Sophisticated Tender Scam Exposed - SANEWS


A KwaZulu-Natal woman who was allegedly swindled out of goods worth R1m by scammers claiming to be government officials, could lose her house which was used as security to obtain a bank loan.

Monica Padayachee, a small businesswoman from Durban, had responded to a Department of Correctional Services advertisement calling on prospective suppliers and vendors to submit their business details to be listed on their supplier database.

“I submitted all the documentation. Within days I received a call from a Ronald Mabaso, who said he was from the department’s procurement division,” she said.

Padayachee subsequently received a faxed invitation to bid to supply 500 Samsung Galaxy P5100 tablets.

“We submitted our bid and waited. About a week later, we received a letter informing us that our bid had been successful.”

Padayachee, who is familiar with government procurement processes, said: “We checked the order number and verified with the department that this deal was above board.”

The documentation she received was purportedly sent from the department’s Pretoria fax line. “There were stamps and everything seemed legitimate”.

Padayachee took a R1m loan against her house to help finance the purchase of the tablets. The contract, according to documents seen by The New Age, was worth R5.5m.

Earlier this month, Padayachee and her husband went from Durban to Pretoria to deliver the tablets.

“When we arrived at the Correctional Services offices. A man who identified himself as Ronald Mabaso came out of the office and told us that the receiving department had closed about 10 minutes before our arrival.

“He told us to take the goods to their warehouse.” The couple was directed to a building near Bosman Street but that too was closed. The couple left the goods with Mabaso who gave them a signed receipt.

Padayachee later became suspicious because she was unable to reach Mabaso about her payment.

“She then contacted the department on another number and was told by a woman in the receiving section that they had no employee named Ronald Mabaso. The woman said they had received similar complaints from other service providers.”

Padayachee then laid charges with the police.

Sources within the Gauteng Organised crime unit said there were more than 50 cases of government suppliers who had allegedly been defrauded.

“This is a very sophisticated scam. We have cases where the scammers claimed they were employees of Public Works, Health, the police, Water Affairs and several provincial departments,” a source said.

Correctional Services spokesperson, Koos Gerber, said Padayachee appeared to be a victim of a criminal syndicate whose members pose as government officials.

“We have heard of similar accounts by prospective service providers who were conned in a similar fashion,” he said.

Gerber said the department does not employ a Ronald Mabaso and the contact details on her documents were false.

“Procurement of items for the amount mentioned would in any event have necessitated a tender process that takes months to be finalised,” he said. “The details on our supplier database are stored electronically and only procurement staff can access the system by means of a pin code.”

Gerber said prospective suppliers must make 100% sure that they are not dealing with conmen. “The authenticity of a procurement transaction can be verified by phoning the department’s procurement division whose contact details appear on the official website,”

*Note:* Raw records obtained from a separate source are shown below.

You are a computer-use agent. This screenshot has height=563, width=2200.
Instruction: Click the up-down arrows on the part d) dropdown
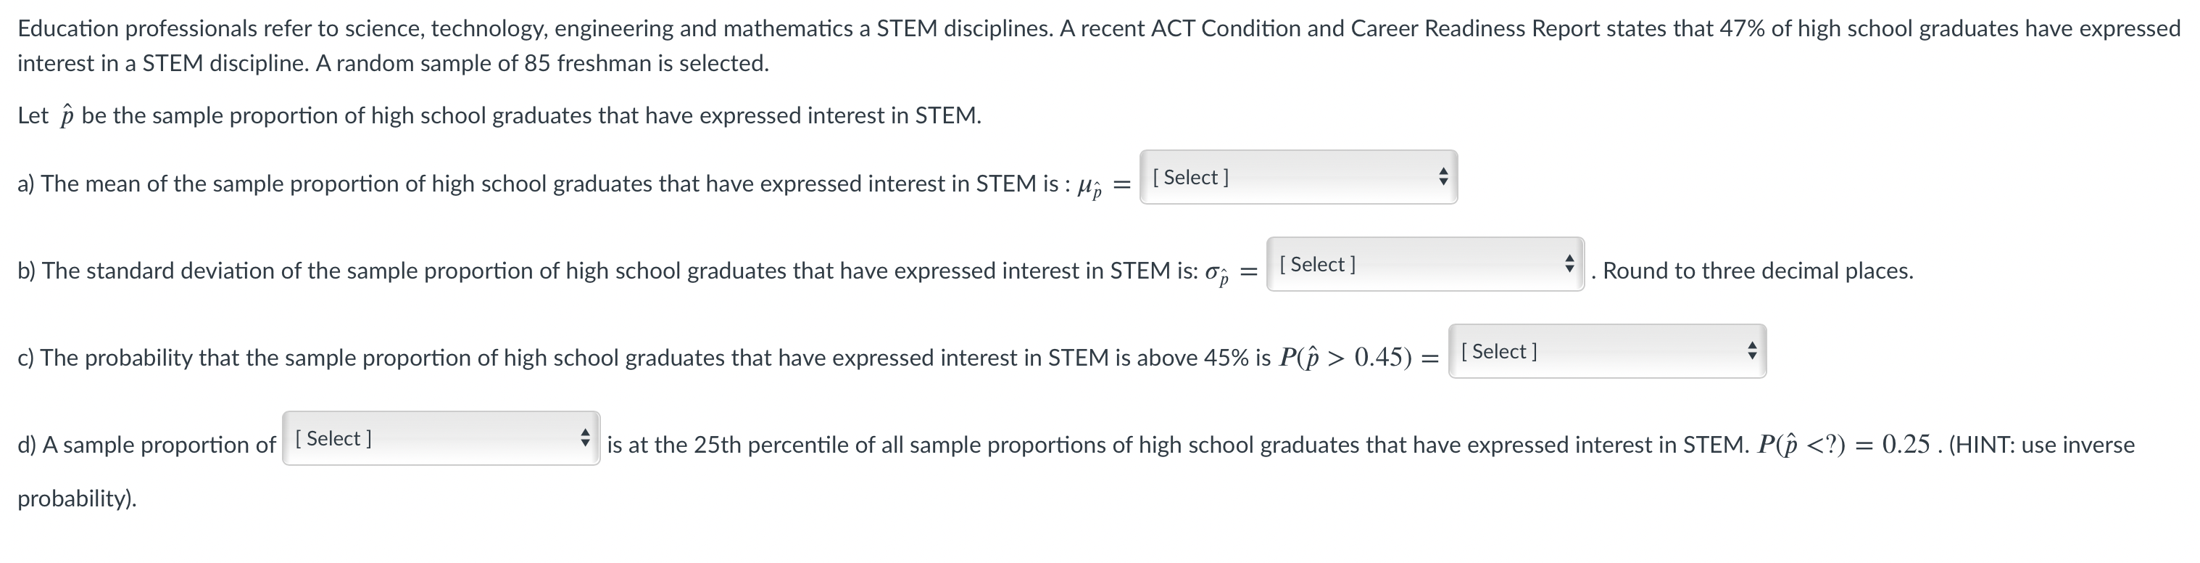[585, 439]
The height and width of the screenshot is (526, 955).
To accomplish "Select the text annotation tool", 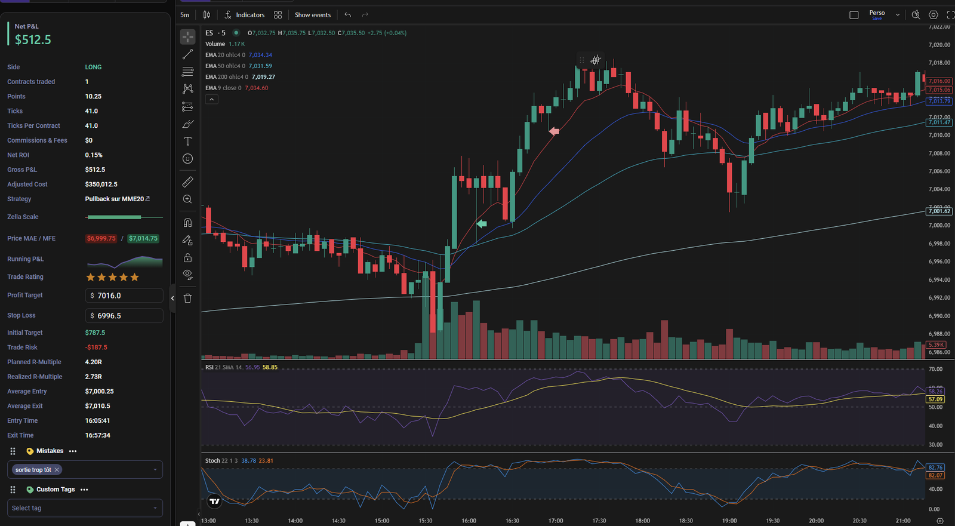I will click(187, 142).
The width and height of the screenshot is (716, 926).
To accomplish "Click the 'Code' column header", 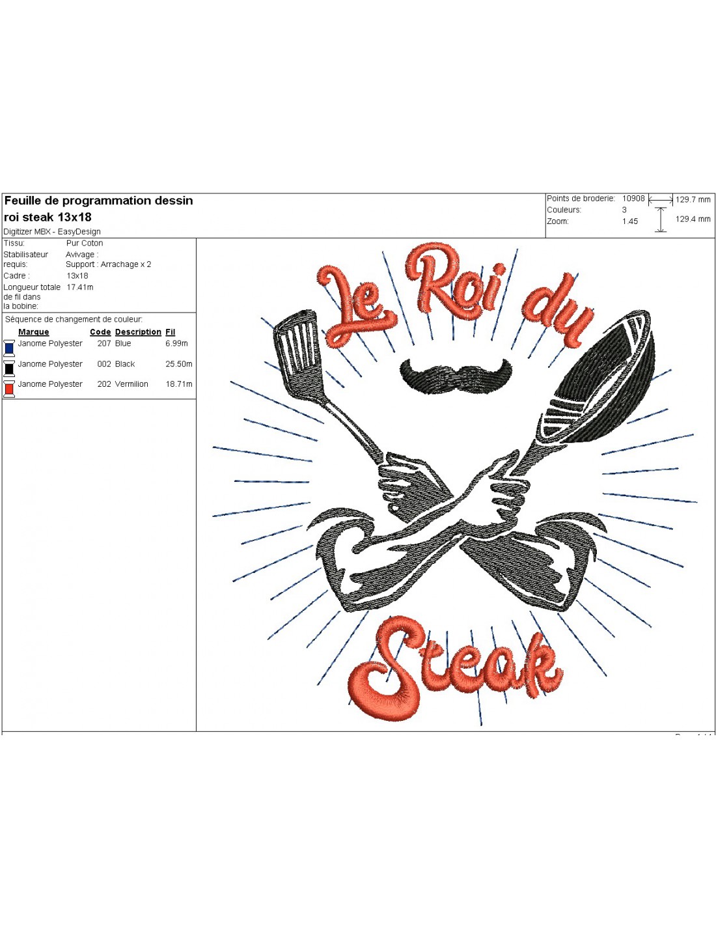I will click(x=100, y=332).
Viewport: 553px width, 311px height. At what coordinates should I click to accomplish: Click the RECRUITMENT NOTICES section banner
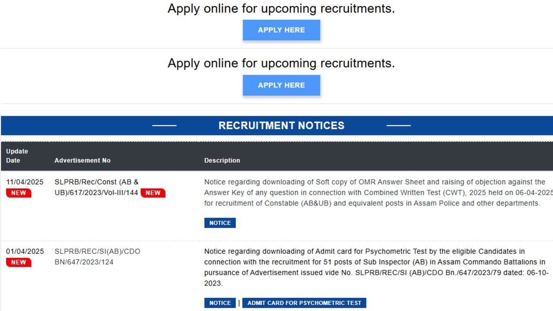pyautogui.click(x=277, y=125)
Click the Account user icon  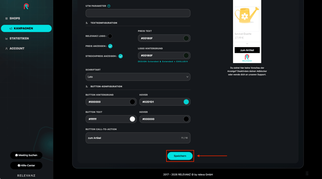(6, 49)
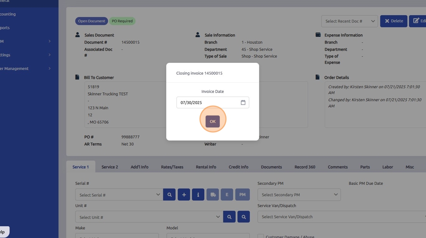Viewport: 426px width, 238px height.
Task: Expand Select Unit # dropdown
Action: coord(148,217)
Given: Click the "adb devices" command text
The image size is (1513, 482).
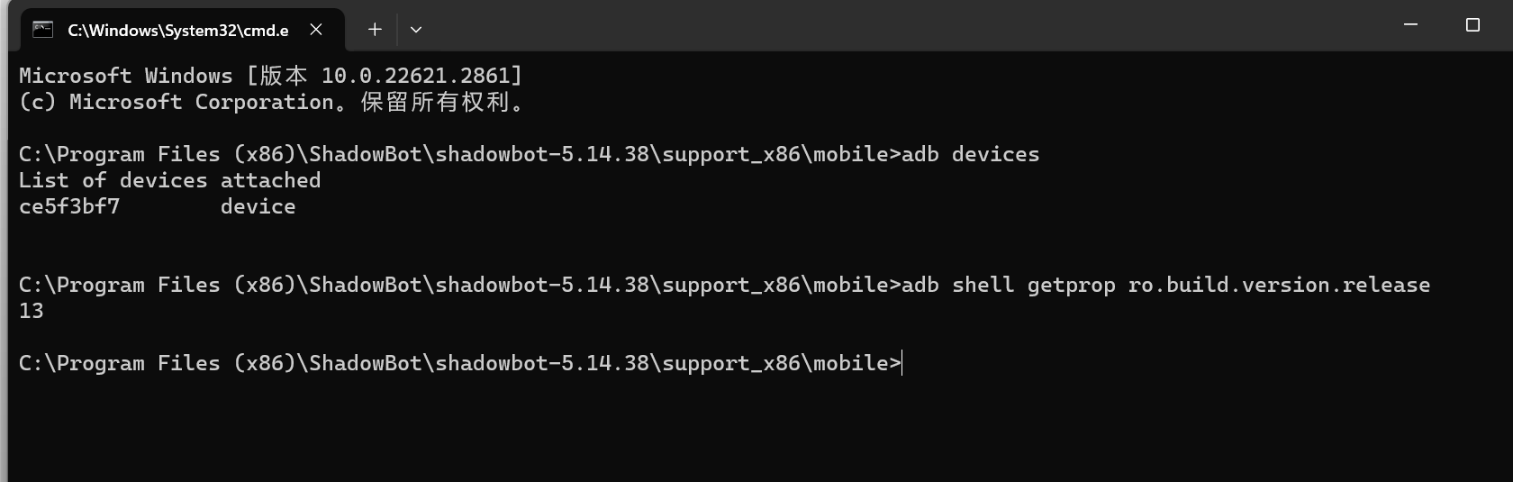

Hawks spokesperson, Capt Paul Ramaloko, said they were investigating a case of fraud.  


fraud facts

» The fraudsters contact targeted companies and pretend to be government officials from a procurement unit.

» Details of targeted companies are believed to be taken from the official government databases of companies eligible to do business with state departments.

» When the goods are delivered, a member of the syndicate emerges from the relevant department building and requests that because of a lack of parking, the goods must be delivered outside.

» When the company invoices the relevant department, or follows up on payment, they discover that they have been conned.